The tax offices that will collect Digital Service Tax are organized under the Revenue Administration, which is a subsidiary institution of the Ministry of Treasury and Finance. The Ministry of Treasury and Finance is sorted as one of the “Public Authorities subject to General Budget” in row 13 of the Table (I) affixed to the Act numbered 5018. List of fundamental provisions that constitute the grounds for the incomes of the public authorities subject to general budget for the year of 2020 is included in Table C of the Budget Act. Therefore, it is clear that Digital Service Tax cannot be collected unless included in Table C of the budget for 2020 as per the prior permission principle.
What are the legal consequences of Digital Service Tax not being included in Table C of the Budget Act?
In cases of violation of the prior permission principle, the general understanding is that the relevant tax cannot be collected in the given fiscal year. However, this principle is based on Act numbered 5018 and not on the constitution. Therefore, in order to for the prior permission principle to be applied over another norm, the latter must be at a lower rank than the act (in which the prior principle finds is based on, for example a regulation or administrative communique) according to the constitutional principle of hierarchy of norms. However, the act imposing Digital Services Tax is the superior norm as the chronologically subsequent law. Therefore, the act imposing Digital Services Tax overcomes the Act numbered 5018, and the prior permission principle is not applicable in this case.

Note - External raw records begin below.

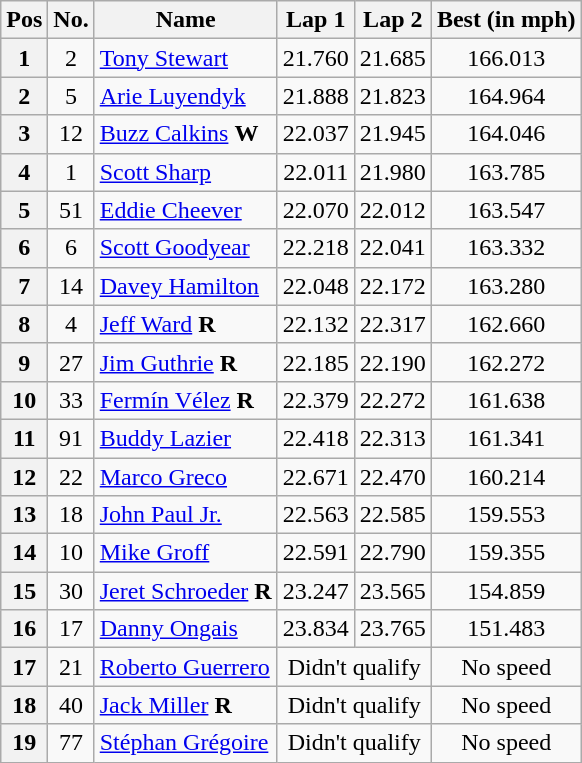
21.888 [316, 96]
11 [24, 438]
163.547 [506, 210]
Scott Goodyear [186, 248]
166.013 [506, 58]
51 [71, 210]
22.172 [392, 286]
Fermín Vélez R [186, 400]
162.272 [506, 362]
Jim Guthrie R [186, 362]
21.685 [392, 58]
23.765 [392, 629]
22.790 [392, 553]
Tony Stewart [186, 58]
22.379 [316, 400]
27 [71, 362]
22.012 [392, 210]
163.332 [506, 248]
8 [24, 324]
21 [71, 667]
Roberto Guerrero [186, 667]
Lap 1 [316, 20]
22.671 [316, 477]
13 [24, 515]
Stéphan Grégoire [186, 743]
22.041 [392, 248]
162.660 [506, 324]
22.070 [316, 210]
22.011 [316, 172]
23.565 [392, 591]
22.190 [392, 362]
Buddy Lazier [186, 438]
21.760 [316, 58]
22.563 [316, 515]
22.317 [392, 324]
Arie Luyendyk [186, 96]
15 [24, 591]
22 [71, 477]
Jack Miller R [186, 705]
22.272 [392, 400]
160.214 [506, 477]
3 [24, 134]
33 [71, 400]
John Paul Jr. [186, 515]
Buzz Calkins W [186, 134]
Eddie Cheever [186, 210]
30 [71, 591]
Best (in mph) [506, 20]
22.048 [316, 286]
159.553 [506, 515]
23.247 [316, 591]
9 [24, 362]
164.964 [506, 96]
161.341 [506, 438]
Davey Hamilton [186, 286]
Scott Sharp [186, 172]
22.037 [316, 134]
22.585 [392, 515]
161.638 [506, 400]
159.355 [506, 553]
22.218 [316, 248]
22.313 [392, 438]
22.185 [316, 362]
22.591 [316, 553]
No. [71, 20]
Lap 2 [392, 20]
164.046 [506, 134]
163.280 [506, 286]
40 [71, 705]
154.859 [506, 591]
151.483 [506, 629]
16 [24, 629]
21.945 [392, 134]
91 [71, 438]
23.834 [316, 629]
Marco Greco [186, 477]
22.132 [316, 324]
77 [71, 743]
163.785 [506, 172]
22.470 [392, 477]
21.823 [392, 96]
Jeff Ward R [186, 324]
Name [186, 20]
Danny Ongais [186, 629]
21.980 [392, 172]
Pos [24, 20]
19 [24, 743]
7 [24, 286]
22.418 [316, 438]
Jeret Schroeder R [186, 591]
Mike Groff [186, 553]
Search for the cell housing the specified text and yield its (X, Y) center coordinate. 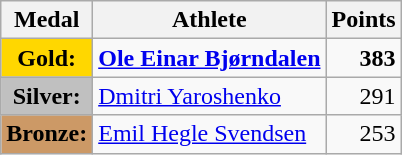
Athlete (210, 20)
Ole Einar Bjørndalen (210, 58)
Gold: (47, 58)
383 (364, 58)
253 (364, 134)
Emil Hegle Svendsen (210, 134)
Dmitri Yaroshenko (210, 96)
Points (364, 20)
Bronze: (47, 134)
291 (364, 96)
Medal (47, 20)
Silver: (47, 96)
Output the (x, y) coordinate of the center of the cell containing the given text.  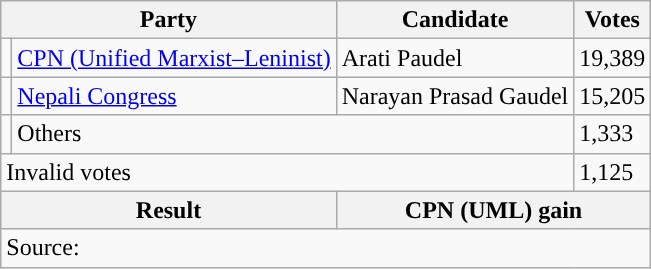
15,205 (612, 96)
Source: (326, 248)
1,333 (612, 134)
19,389 (612, 58)
Result (168, 210)
CPN (UML) gain (494, 210)
Narayan Prasad Gaudel (455, 96)
Nepali Congress (174, 96)
CPN (Unified Marxist–Leninist) (174, 58)
Candidate (455, 20)
Others (293, 134)
Votes (612, 20)
Arati Paudel (455, 58)
Party (168, 20)
1,125 (612, 172)
Invalid votes (288, 172)
Search for the cell housing the specified text and yield its [X, Y] center coordinate. 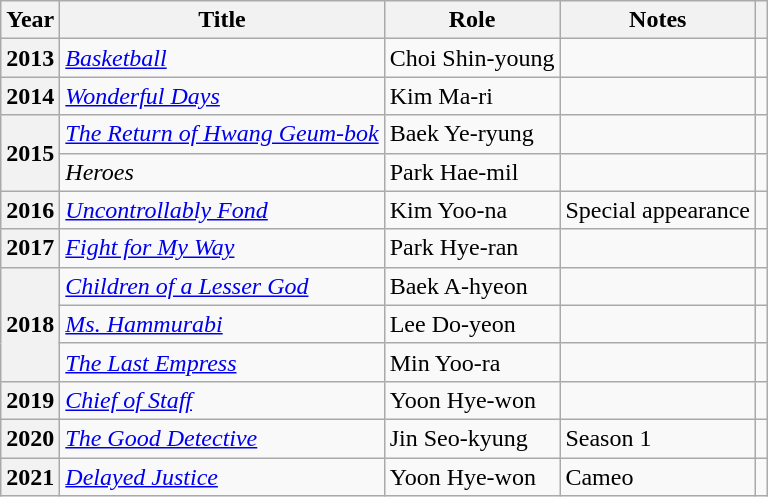
Children of a Lesser God [222, 286]
2017 [30, 248]
Delayed Justice [222, 477]
The Last Empress [222, 362]
Baek Ye-ryung [472, 134]
Kim Yoo-na [472, 210]
Heroes [222, 172]
2021 [30, 477]
The Good Detective [222, 438]
Chief of Staff [222, 400]
Notes [658, 20]
2018 [30, 324]
Baek A-hyeon [472, 286]
Kim Ma-ri [472, 96]
Wonderful Days [222, 96]
2016 [30, 210]
Year [30, 20]
Basketball [222, 58]
Season 1 [658, 438]
Role [472, 20]
2019 [30, 400]
Cameo [658, 477]
Choi Shin-young [472, 58]
Jin Seo-kyung [472, 438]
2013 [30, 58]
Park Hye-ran [472, 248]
Lee Do-yeon [472, 324]
Title [222, 20]
Min Yoo-ra [472, 362]
Special appearance [658, 210]
Fight for My Way [222, 248]
Park Hae-mil [472, 172]
Uncontrollably Fond [222, 210]
Ms. Hammurabi [222, 324]
The Return of Hwang Geum-bok [222, 134]
2014 [30, 96]
2015 [30, 153]
2020 [30, 438]
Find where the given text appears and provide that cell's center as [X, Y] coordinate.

A very similar discussion happened at the time of Act numbered 3986 imposing the Economic Balance Tax. A legal dispute arose out of the discussion eventually and led to a decision by the Constitutional Court (Decision of the Constitutional Court, 1995/6 E., 1995/29 K., T. 6.7.1995). Act numbered 3986 was appealed by Gaziantep Tax Court on grounds of constitutional violation and brought before the Constitutional Court. In the application, it was argued particularly that Act numbered 3986 was not included in Table B and Table C affixed to the Budget Act numbered 3941 for the Fiscal Year of 1994, and therefore the prior permission principle was not complied with. Nonetheless, it was stated in the Constitutional Court decision that there are no hierarchical differences between the acts. And the acts do not have to comply with other acts; and the subsequent Act numbered 3986, imposing the tax shall replace the contradicting provisions of the former act (Act numbered 1050, i.e. the prior permission principle). In other words, the lack of constitutional grounds for the prior permission principle turned the principle into a mere wish.
Tax payers are only able to plan the following fiscal years, if they are aware of the taxes they are going to pay. In this context, the function of the prior permission principle should not be neglected. However, it is clear that there are difficulties in the application of this principle because it is based on a parliamentary act rather than the constitution. Therefore, the absence of Digital Services Tax on Table C of the Budget Act does not constitute any legal barriers for the collection of Digital Service Tax in 2020. Having said that, in the event that tax security measures are taken (such as blocking the access to digital services), the market actors’ constitutional rights -notably their freedom of contract and freedom of communication- will possibly be violated.